Hear Me Out: ‘To Die For’ is the greatest performance of Nicole Kidman’s career
Mention Nicole Kidman to a group of people, and they will each probably think of a different film. Throughout her multi-decade career, the Australian actor has gone out of her way to be unpredictable. From Baz Luhrmann’s lavish musical romance Moulin Rouge to the radically spare Lars von Trier drama Dogville, Kidman has proven time and again that she can dazzle in a production of any size with a script of any genre.
Curiously, however, Kidman is often left out of lists of the best female actors. Where the likes of Meryl Streep, Cate Blanchett, and Bette Davis are bound to appear, Kidman’s inclusion is hit or miss. In some ways, she may be the victim of her own success. More than almost any other actor of her stature, she has shown an enduring commitment to professional risk-taking. It’s hard to imagine Meryl Streep peeing on Zac Efron for a movie (though there’s always hope). Not just any actor could sympathetically portray a widow who believes her husband has been reincarnated into a ten-year-old boy.
Whether she’s playing a grieving parent, a chilly housewife, or a witch, Kidman imbues her characters with utter authenticity. She’s been nominated for five Oscars and won for her portrayal of Virginia Woolf in 2003’s The Hours, but it was her pairing with an equally eclectically-minded director that produced the greatest performance of her career.
Gus Van Sant’s black comedy To Die For is just as difficult to categorise as Nicole Kidman is an actor. Released in 1995, it follows Suzanne Stone, a young woman from a small town in New Hampshire who is determined to become a nationally recognised television newscaster. When her husband casts doubt on her ambitions, she turns her charms on an impressionable high school student, played by Joaquin Phoenix, to help her resolve the problem.
Like Kidman, Van Sant has made a career out of bold, unpredictable choices. From blockbuster tearjerkers like Good Will Hunting and Milk to subversive indies like My Own Private Idaho and the Columbine massacre-inspired Elephant, he has shown a range that few other directors dare to achieve. He even made a near shot-for-shot remake of Alfred Hitchcock’s Psycho starring, of all people, Vince Vaughn as Norman Bates.
Not surprisingly, Van Sant and Kidman turned out to be a professional match made in heaven. As Suzanne, Kidman is given a role of rare complexity. Her character doesn’t have an arc so much as a plethora of competing emotions, motives, and personalities from start to finish. The film is part mockumentary, in which Suzanne appears in closeup, telling her own story as she sees it. Emotions flit across her face like shadows. At times, she is playing an ingenue somewhere between Marilyn Monroe and Meg Ryan. She is coy, doe-eyed, and naive. At other times, she is steely and cold, with flashes of rage that seem to breach the surface without warning.

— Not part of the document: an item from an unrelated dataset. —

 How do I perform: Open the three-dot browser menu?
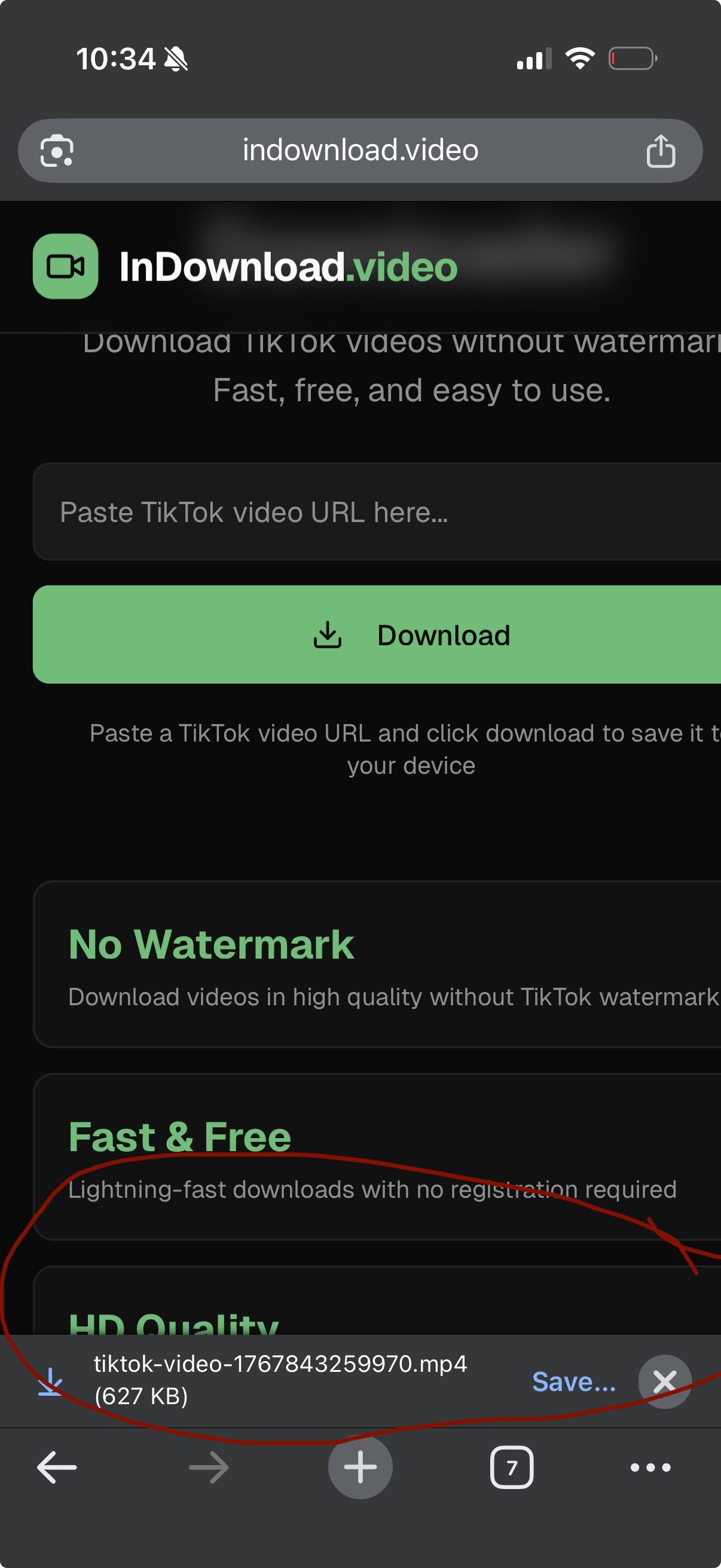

And then there is her smile. Throughout the film, Kidman can turn the brooding, calculating glower of a femme fatale into a brilliant, gleaming smile with the deflective power of a force field within a split second. Sometimes, such as when she sucks on a straw seductively while tearing the toothpick umbrella out of her drink in one fierce motion, she can play both stereotypes simultaneously.
The role of Suzanne allows Kidman to be multiple characters at once. By giving her extended monologues in close-up, Van Sant shows just how much he trusts her to do all the storytelling with her face and the deft inflections of her voice. It’s a masterclass in acting, and although it appeared early in her career, it hints at the roles she would inhabit in years to come. The obvious parallels are her turns in the 2004 drama The Stepford Wives, in which plays a woman trapped in a parallel universe of cyborg housewives, and Bombshell, the 2019 drama based on the sexual harassment scandals at Fox News and the female news anchors, including Kidman’s character, who spoke up.
Beyond these clear thematic comparisons, however, Kidman’s performance in To Die For finds an illusive balance between villain, victim, and shamelessly charismatic antihero. She’s played many complex characters before and since, but none have quite captured the scope of Suzanne Stone.